My Child Is Shoplifting
August 27, 2004, KidsHealth.org
Your child does her homework on time, helps you clear the table after dinner, and even helps with housework on the weekends. So can it be true that this child was really caught shoplifting? Before you do anything, it helps to know a little about why kids steal and where you can get help.
Why Kids Steal
Children steal for many reasons. And kids of different ages - preschoolers, 6- or 7-year-olds, and teens - can be tempted to steal for different reasons:
- Very young children sometimes take things they want without knowing or understanding that things cost money and that it's wrong to take something without paying for it.
- Elementary school children usually know they're not supposed to take something without paying, but they may take it anyway because they lack enough self-control.
- Preteens and teens know they're not supposed to steal, but they may steal for the thrill of it or because their friends are shoplifting. Some might believe they can get away with it. As they are given more control over their lives, some teens may become rebellious and act out by stealing.
And there may be more complex reasons why some children steal. They may be angry or want attention. Their behavior may reflect stressful problems they're having at home, at school, or with friends. Some may steal as a cry for help because of emotional or physical abuse they're enduring at home.
"They might steal if they're mad, or if there's a bad marriage, to try to pull their parents together. And sometimes they steal because they just want it," says Mary C. Gentile, a psychotherapist in Pasadena, Maryland, who works with adolescents and families.
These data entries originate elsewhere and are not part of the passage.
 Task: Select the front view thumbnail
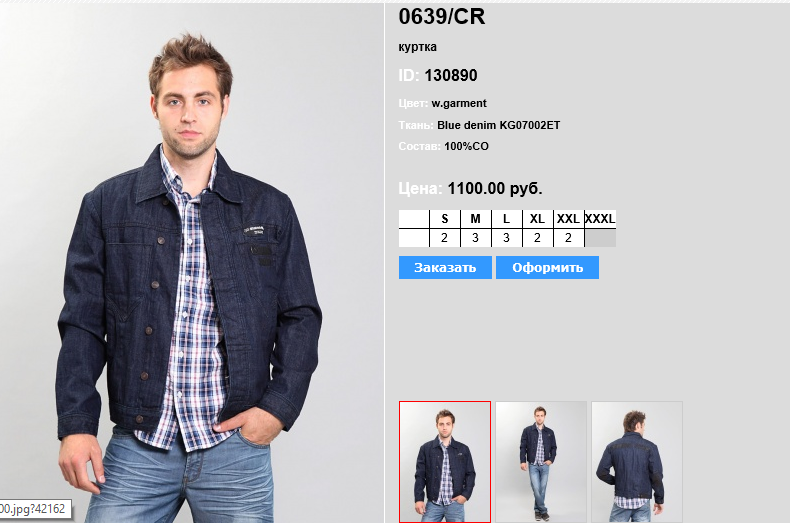click(445, 462)
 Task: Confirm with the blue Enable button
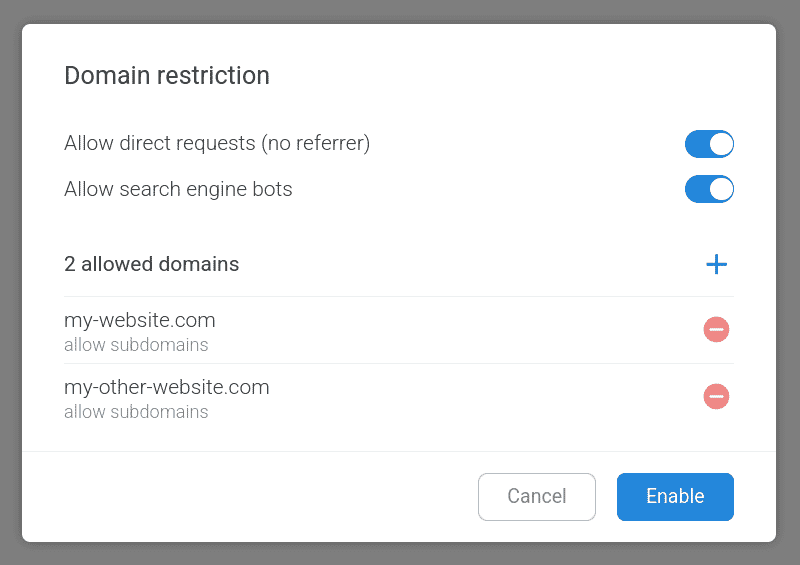coord(675,497)
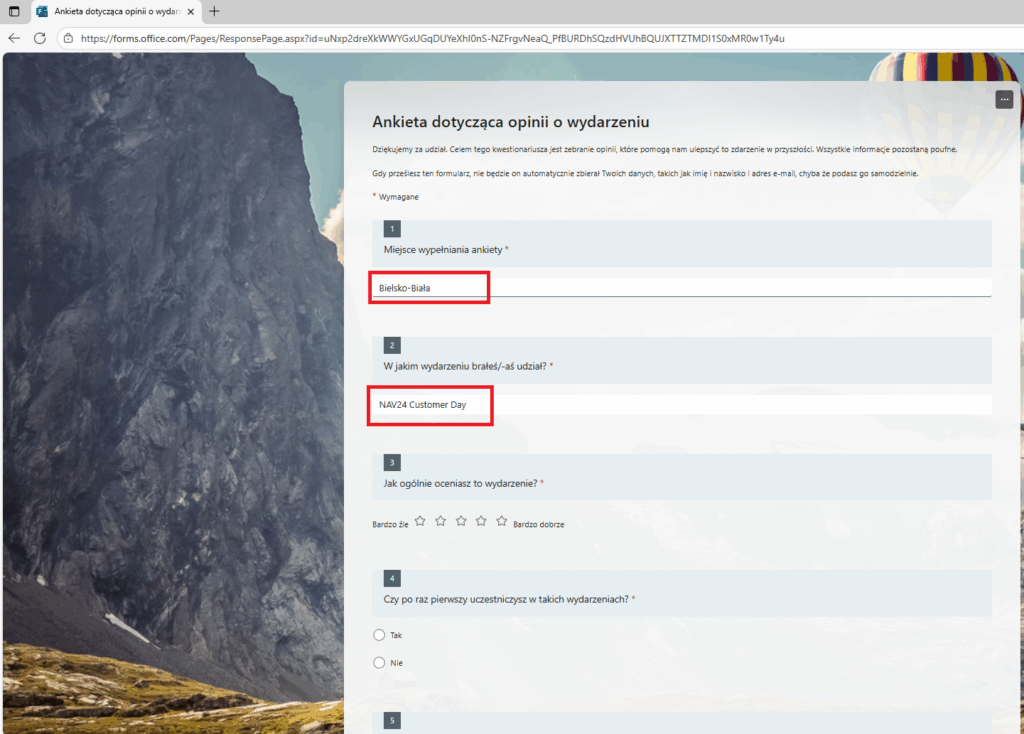1024x734 pixels.
Task: Click the browser address bar URL
Action: coord(430,38)
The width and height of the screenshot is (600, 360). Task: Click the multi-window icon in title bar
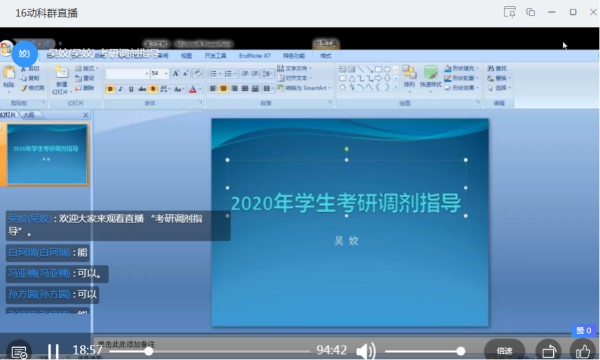pyautogui.click(x=530, y=12)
Some kids might steal because they can't afford to pay for what they need or want. In some cases, kids and teens may steal to get popular name-brand items or to support drug habits. Parents need to find out the root of the behavior and address problems that surface, like drug abuse.
What Should I Do?
A parent's reaction when a child has been caught stealing should depend on whether it's the first time or there's a pattern of stealing.
"If it's a one-time deal and [the child seems] remorseful or upset by the consequences, then it stops," Gentile says. "If it happens again, then there could be problems."
With very young children, parents need to help them understand that stealing is wrong - that when you take something without asking or paying for it, it hurts someone else. If a preschooler takes a piece of candy, for instance, parents can help the child return the item. If she's already eaten the candy, parents can take the child back to the store and help her apologize and pay for it.
With school-age children, too, it's important to return the item that was stolen. By the first and second grades, children should know stealing is wrong. They may need a lesson in the consequences, however. Having to return a stolen item can provide the embarrassment that makes for an everlasting lesson on why stealing is wrong. It's important for parents to support their kids and let them know that they understand the whole experience is embarrassing. Further punishment, particularly physical punishment, of the child is unnecessary and can be counterproductive. It can make the child angry and lead to even worse behavior.
If a preteen comes home with a friend's bracelet in her backpack and it's clear she took it without her friend's permission, the parent should talk to the child about how she would feel if a friend took something of hers. The parent should encourage the daughter to call her friend to apologize and explain what happened and that she'll return it.
When teens steal, Gentile recommends that parents follow through with stricter consequences. For example, when a teen was caught stealing from a store, she recommended the parent take the child back to the store and meet with the security department to explain and apologize for what happened. The experience worked. The teen hasn't had any more problems with stealing.
If it's a first-time offense, stores and businesses may accept a teen's apology and won't necessarily press charges. However, there's little sympathy for repeat offenders.
Children of all ages need to know that shoplifting affects how people run their businesses and how it raises prices for other consumers. They should know that stealing is a crime and can lead to consequences far worse than being grounded, including juvenile detention centers and prison.
If a child steals money from a parent, he should be given ways to pay back the money, such as by doing extra chores around the house. It's important, however, that a parent doesn't bait the child by leaving out money, in the hopes of catching the child in the act.
"Parents will say, 'My child stole money from me,'" Gentile says. "I tell them, don't tempt the kids by leaving $10 out. That doesn't build trust."
If your child has stolen on more than one occasion, you may consider getting professional help. Repeat offenses usually indicate a bigger problem.
Family therapists and counselors can help evaluate the problem and provide assistance. You can also ask to have a minister, priest, or rabbi meet with your child and talk about the problem. Sometimes an adult neighbor or family friend is a good person for your child to open up to, particularly if your child doesn't feel comfortable talking to you about it.
School counselors can be called upon to meet with the family, especially if your child is stealing at school.
Talk to your child's doctor for a referral to a mental health specialist, or check your local telephone book lists of family counselors and community mental health organizations. Also, you can contact Shoplifters Alternative, the educational division of Shoplifters Anonymous, for help and information.
One third of juveniles who have been caught shoplifting say it's difficult for them to quit, so it's important to help your child understand why stealing is wrong before it becomes a serious problem.